(Dataset records)
=== Section Start ===
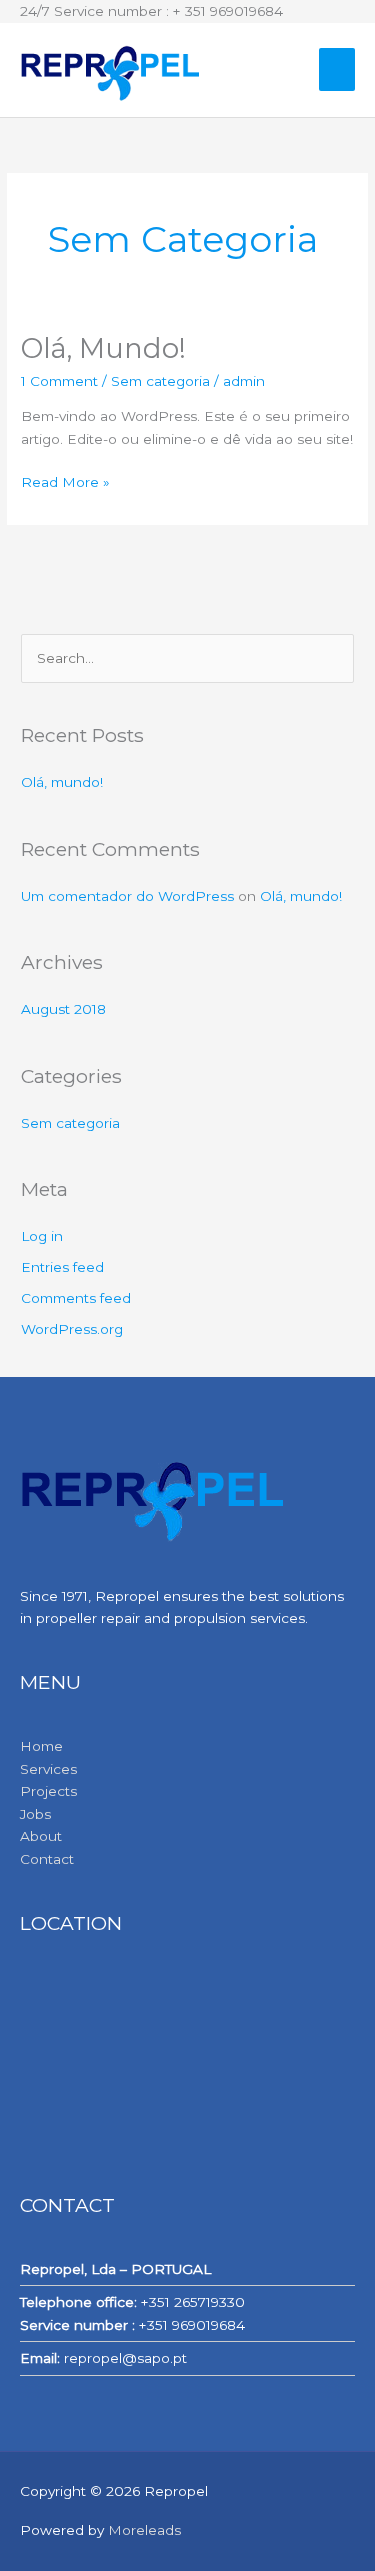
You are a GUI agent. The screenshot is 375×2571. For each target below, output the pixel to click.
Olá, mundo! (103, 348)
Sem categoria (160, 381)
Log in (42, 1236)
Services (48, 1769)
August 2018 (63, 1009)
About (41, 1836)
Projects (48, 1791)
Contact (47, 1859)
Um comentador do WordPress (127, 896)
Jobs (35, 1814)
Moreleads (144, 2530)
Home (41, 1746)
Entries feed (62, 1267)
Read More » (65, 480)
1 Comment (59, 381)
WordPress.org (72, 1329)
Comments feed (76, 1298)
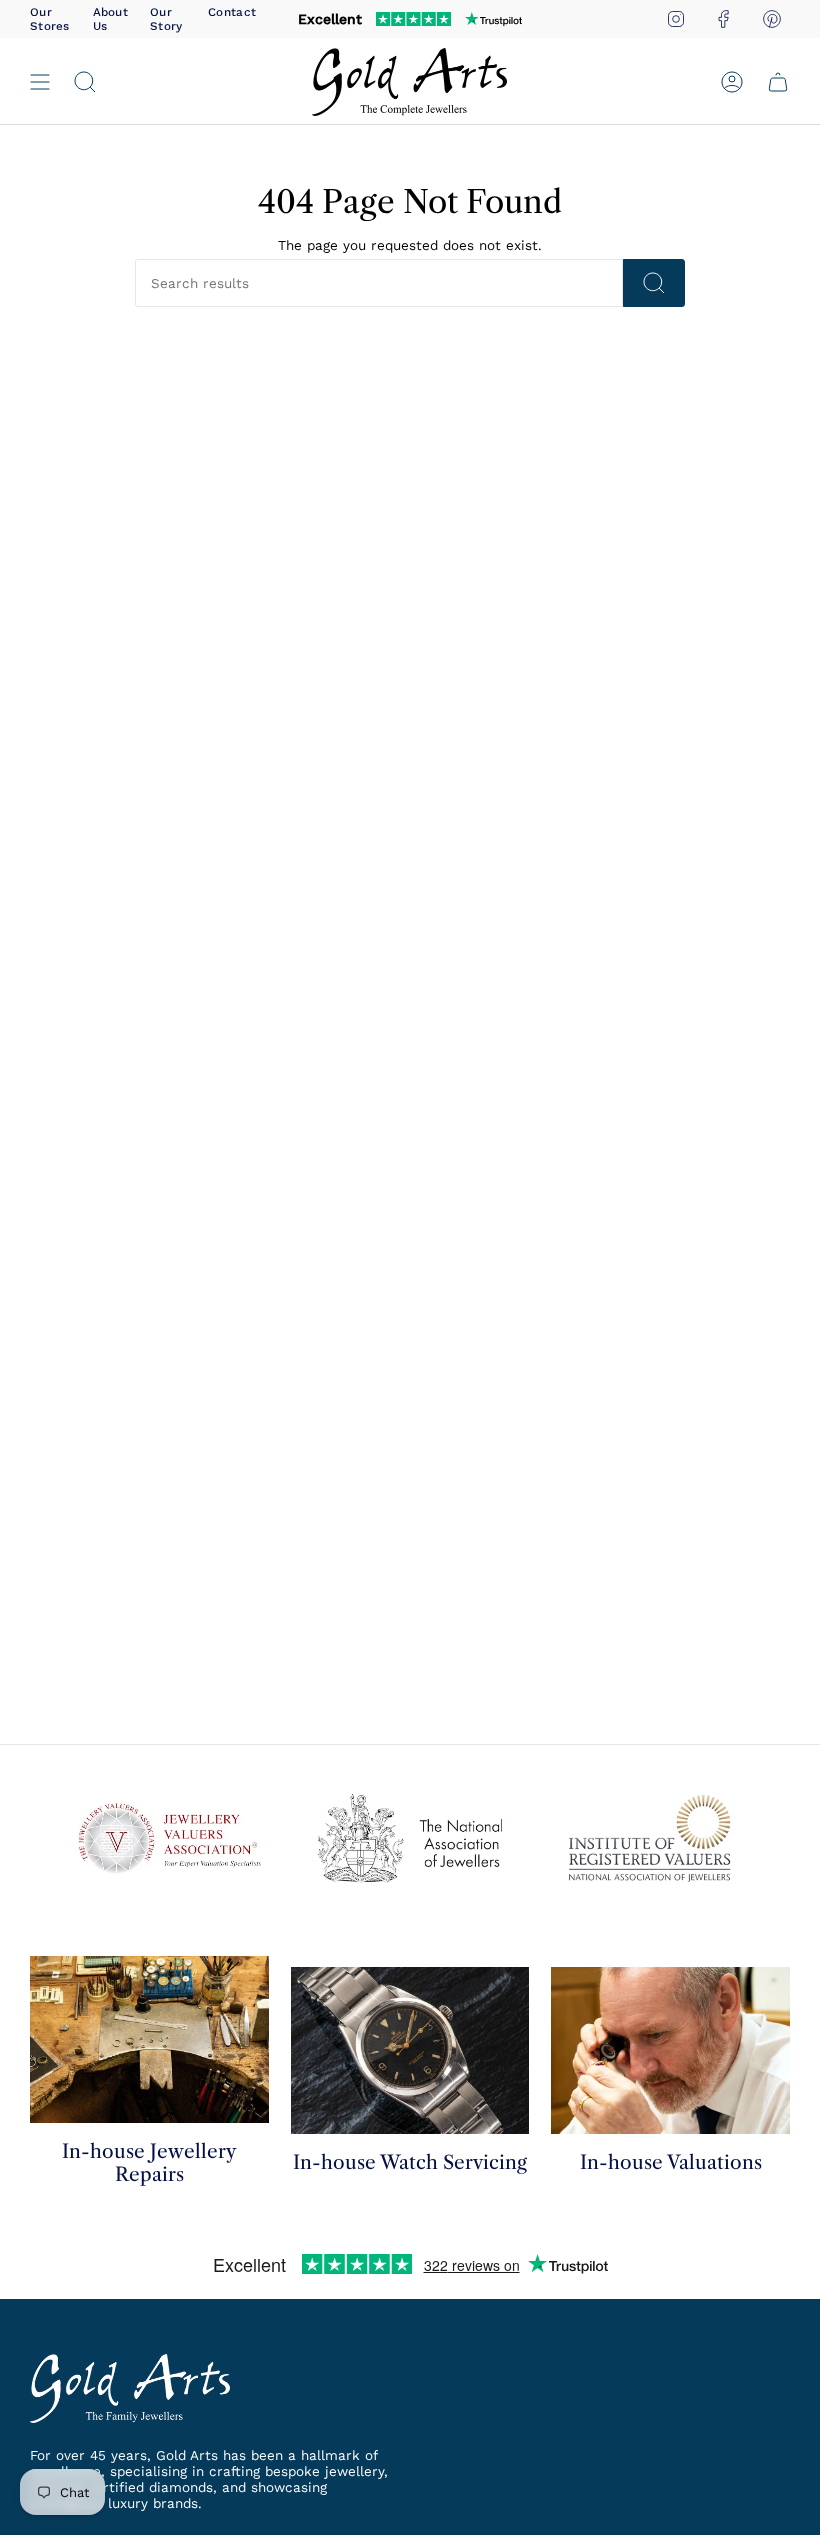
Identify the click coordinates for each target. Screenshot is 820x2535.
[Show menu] (40, 81)
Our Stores (50, 19)
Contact (232, 12)
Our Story (166, 19)
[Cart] (778, 81)
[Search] (654, 283)
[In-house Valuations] (670, 2050)
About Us (110, 19)
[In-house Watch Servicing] (410, 2050)
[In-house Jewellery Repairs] (149, 2039)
=== Section End ===
DESCRIPTION OF THE TASK: Return all the entries word for word, but omit any pictures they contain.

EXERCISE SOLUTION:
You are a GUI agent. The screenshot is 375×2571. For each target below, output the pixel to click.
Olá, mundo! (103, 348)
Sem categoria (160, 381)
Log in (42, 1236)
Services (48, 1769)
August 2018 (63, 1009)
About (41, 1836)
Projects (48, 1791)
Contact (47, 1859)
Um comentador do WordPress (127, 896)
Jobs (35, 1814)
Moreleads (144, 2530)
Home (41, 1746)
Entries feed (62, 1267)
Read More » (65, 480)
1 Comment (59, 381)
WordPress.org (72, 1329)
Comments feed (76, 1298)
Identify the click coordinates for each target. Screenshot is 820x2535.
[Show menu] (40, 81)
Our Stores (50, 19)
Contact (232, 12)
Our Story (166, 19)
[Cart] (778, 81)
[Search] (654, 283)
[In-house Valuations] (670, 2050)
About Us (110, 19)
[In-house Watch Servicing] (410, 2050)
[In-house Jewellery Repairs] (149, 2039)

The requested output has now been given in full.